[Saved entries]
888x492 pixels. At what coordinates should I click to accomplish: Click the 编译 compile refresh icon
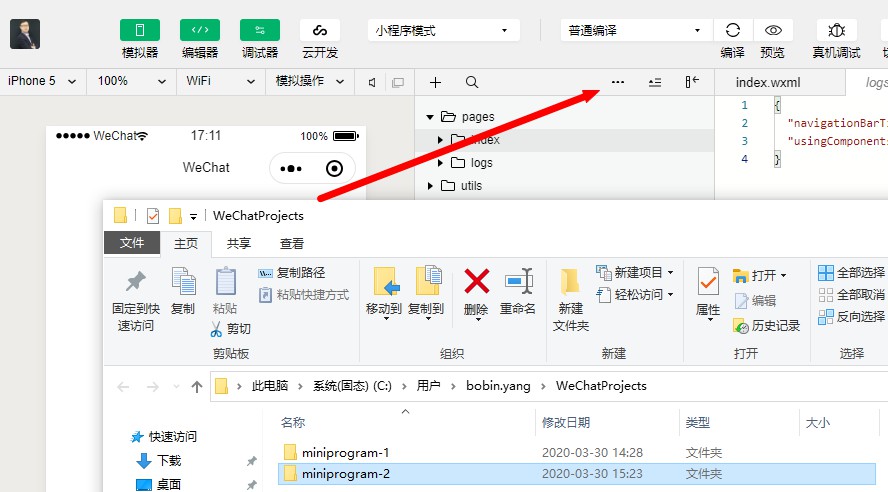coord(732,31)
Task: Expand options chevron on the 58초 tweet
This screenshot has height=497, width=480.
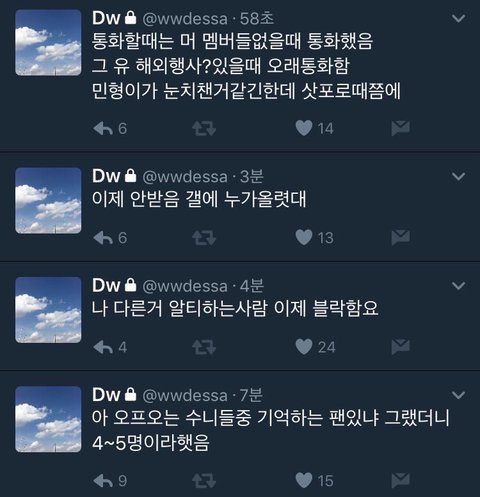Action: point(459,18)
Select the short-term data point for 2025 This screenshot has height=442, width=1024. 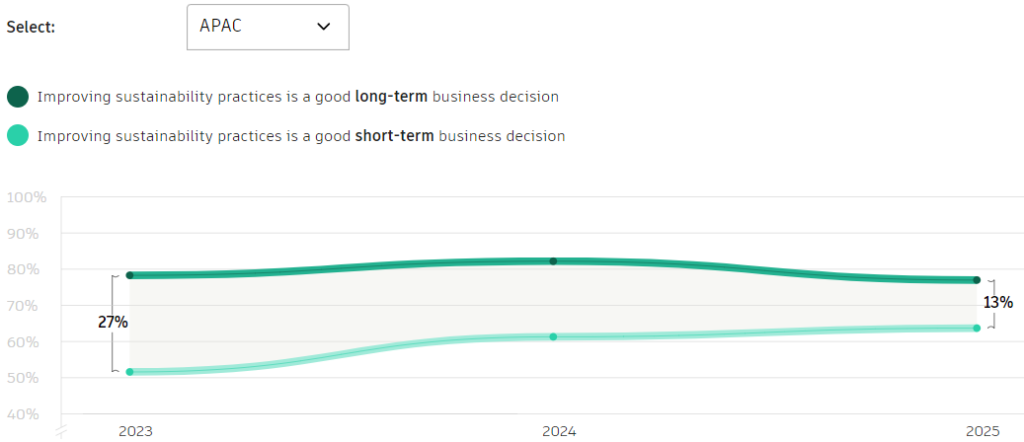(x=976, y=328)
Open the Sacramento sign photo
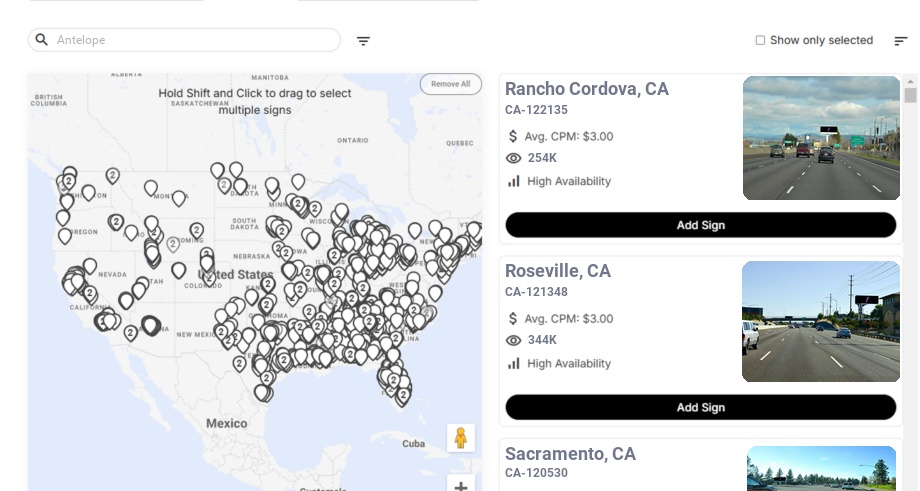920x491 pixels. [x=821, y=468]
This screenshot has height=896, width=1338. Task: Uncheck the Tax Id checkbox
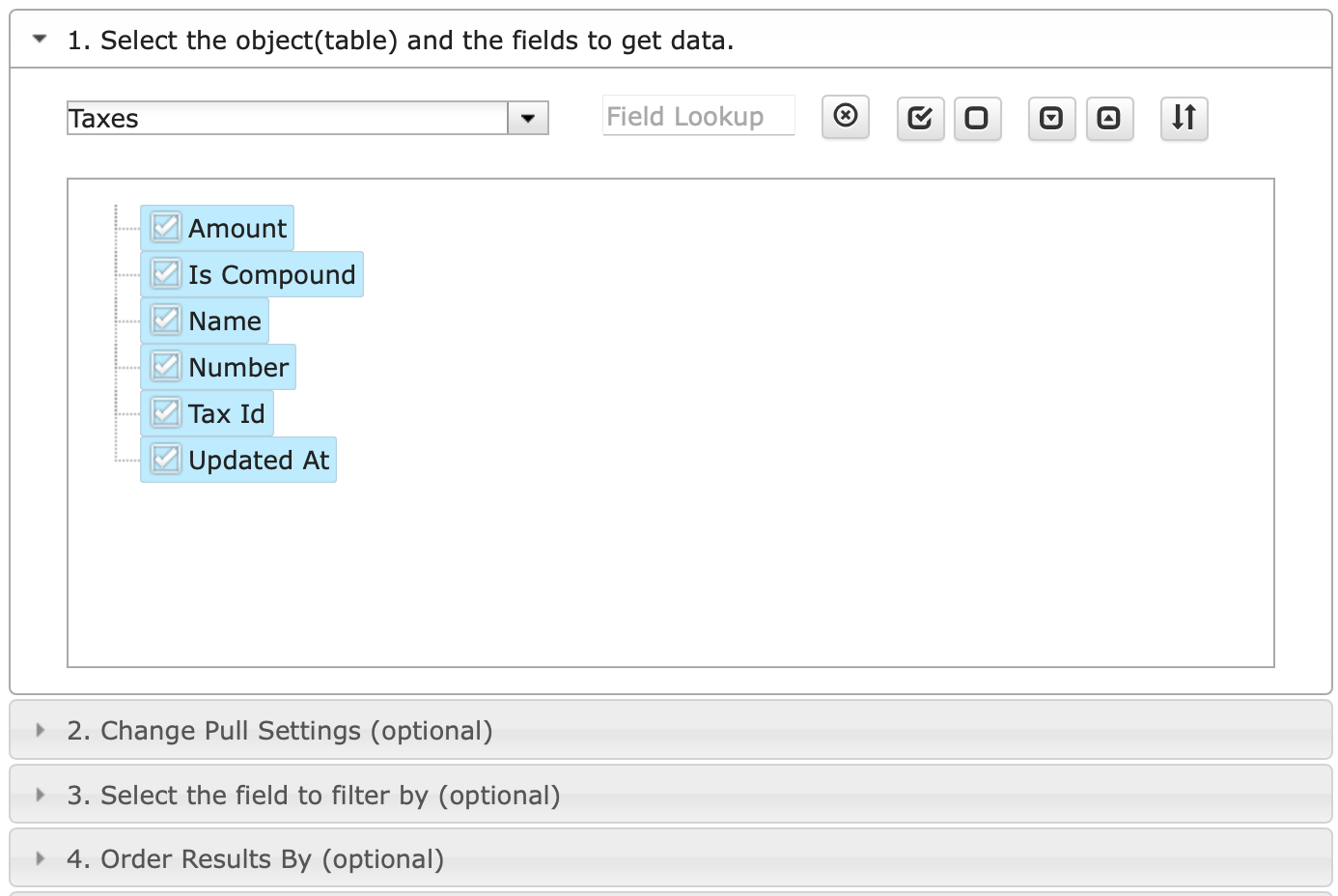pyautogui.click(x=166, y=413)
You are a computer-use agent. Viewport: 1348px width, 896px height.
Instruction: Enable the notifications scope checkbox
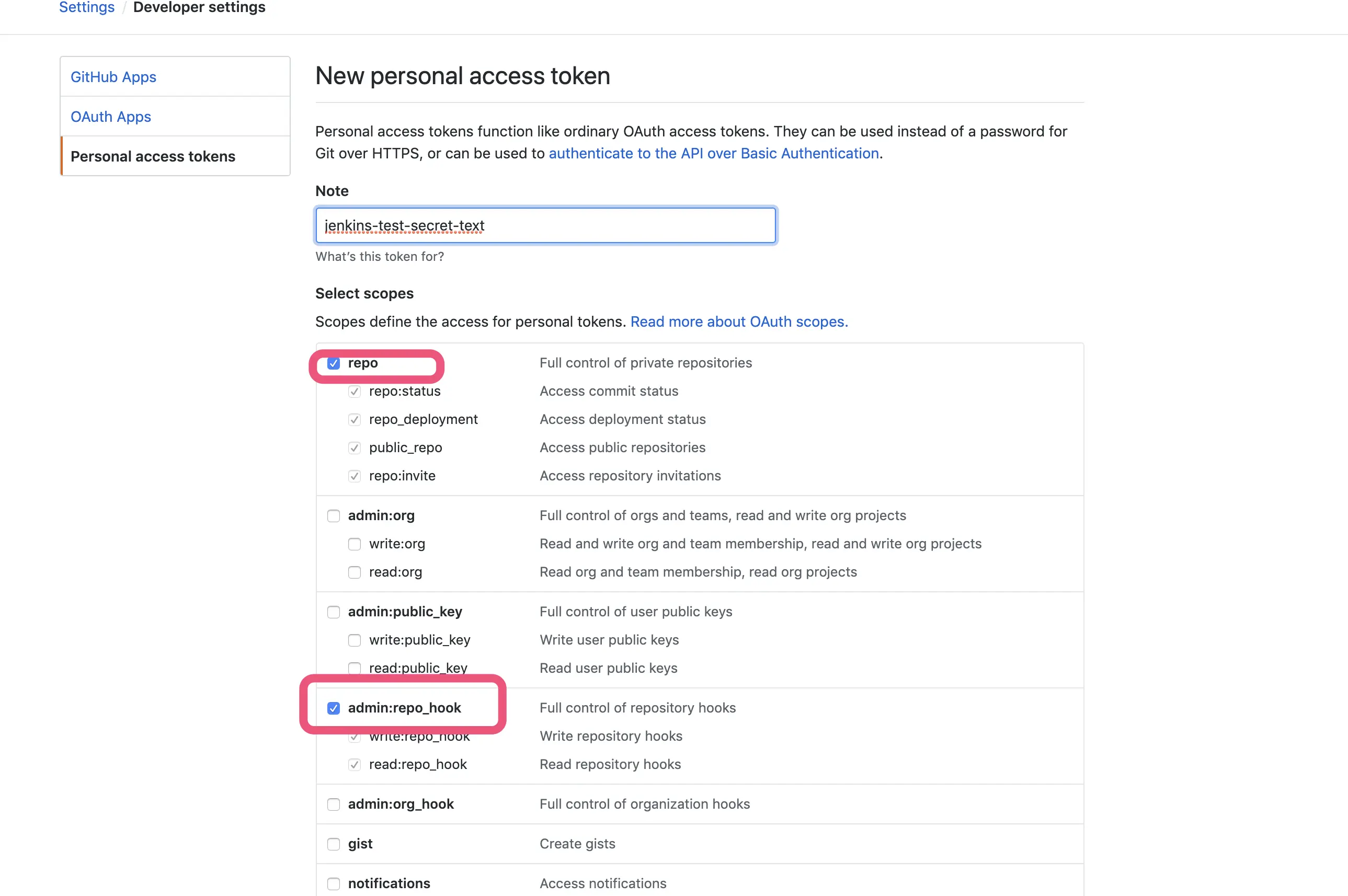333,883
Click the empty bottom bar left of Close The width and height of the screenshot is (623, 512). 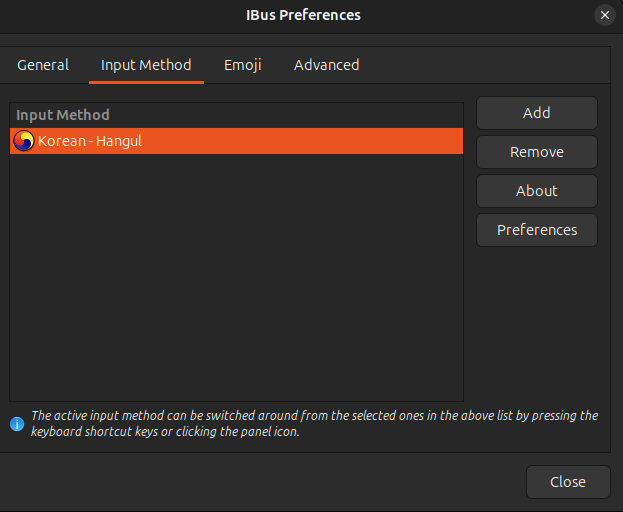(x=260, y=482)
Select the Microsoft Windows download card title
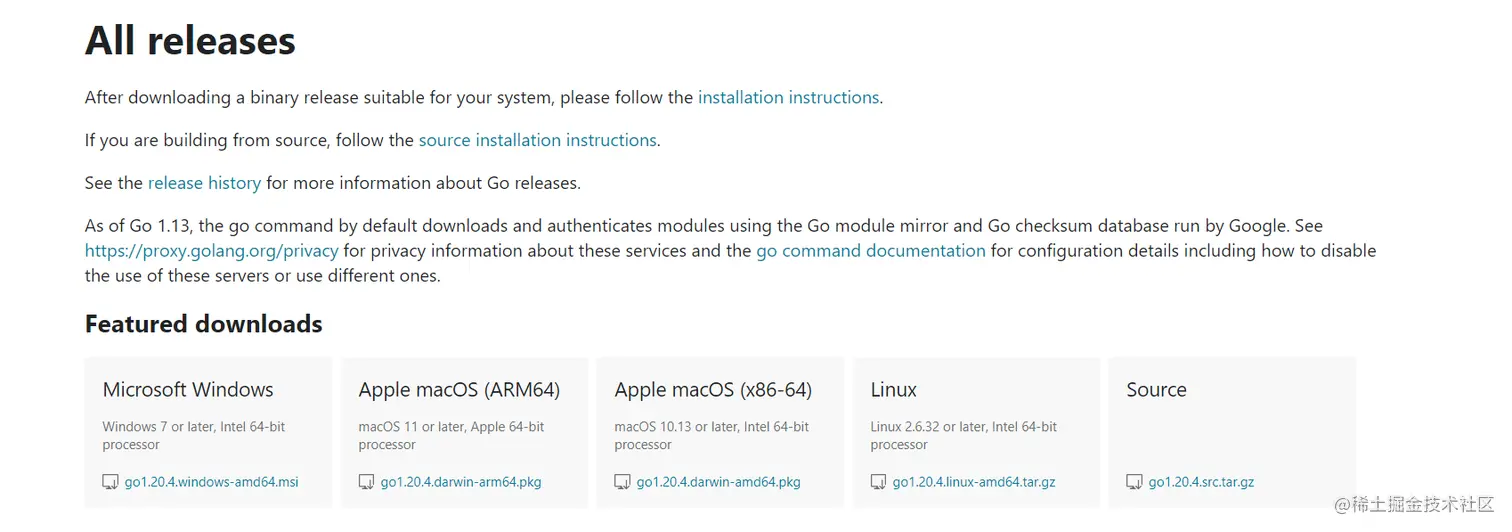 coord(187,390)
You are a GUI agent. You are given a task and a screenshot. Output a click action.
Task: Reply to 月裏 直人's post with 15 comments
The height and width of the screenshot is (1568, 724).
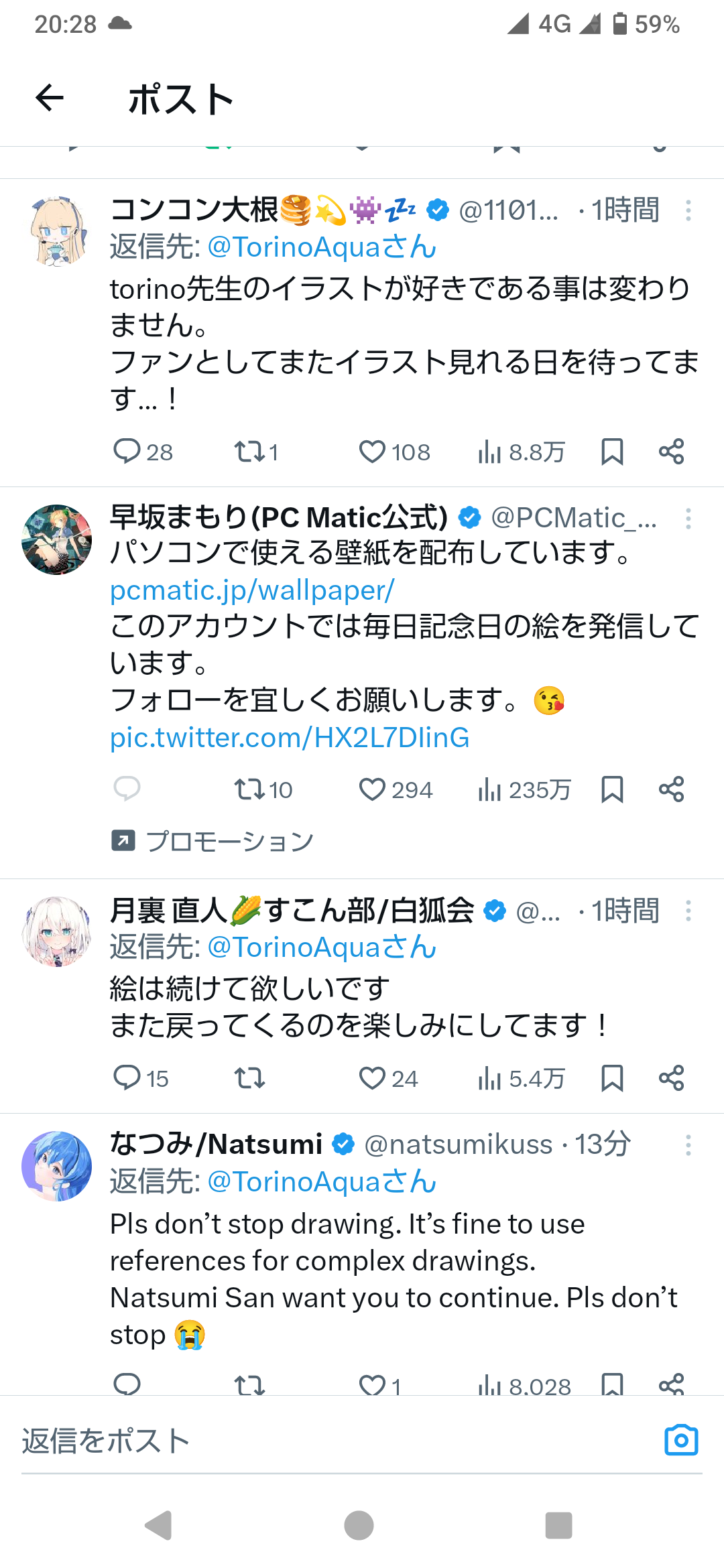141,1078
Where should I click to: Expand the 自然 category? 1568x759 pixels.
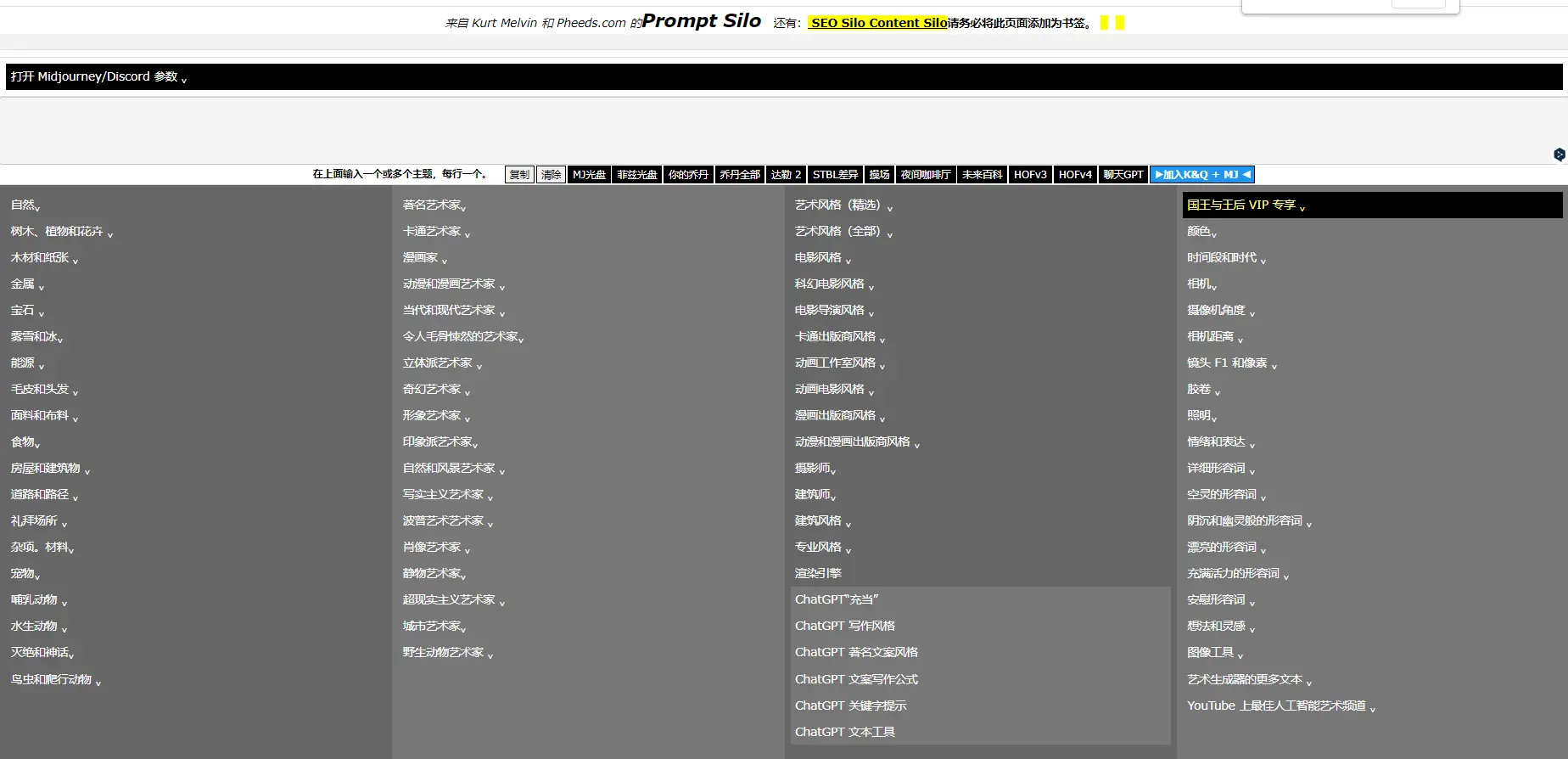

> _PROBLEM REQUIREMENTS_
Say again, word for word, every line from the one with "The height and" through the last line of the data above, minus the pictures.

> _FINISHED TASK_
The height and width of the screenshot is (1568, 724).
141,1078
Where should I click to: Expand the 自然 category? 1568x759 pixels.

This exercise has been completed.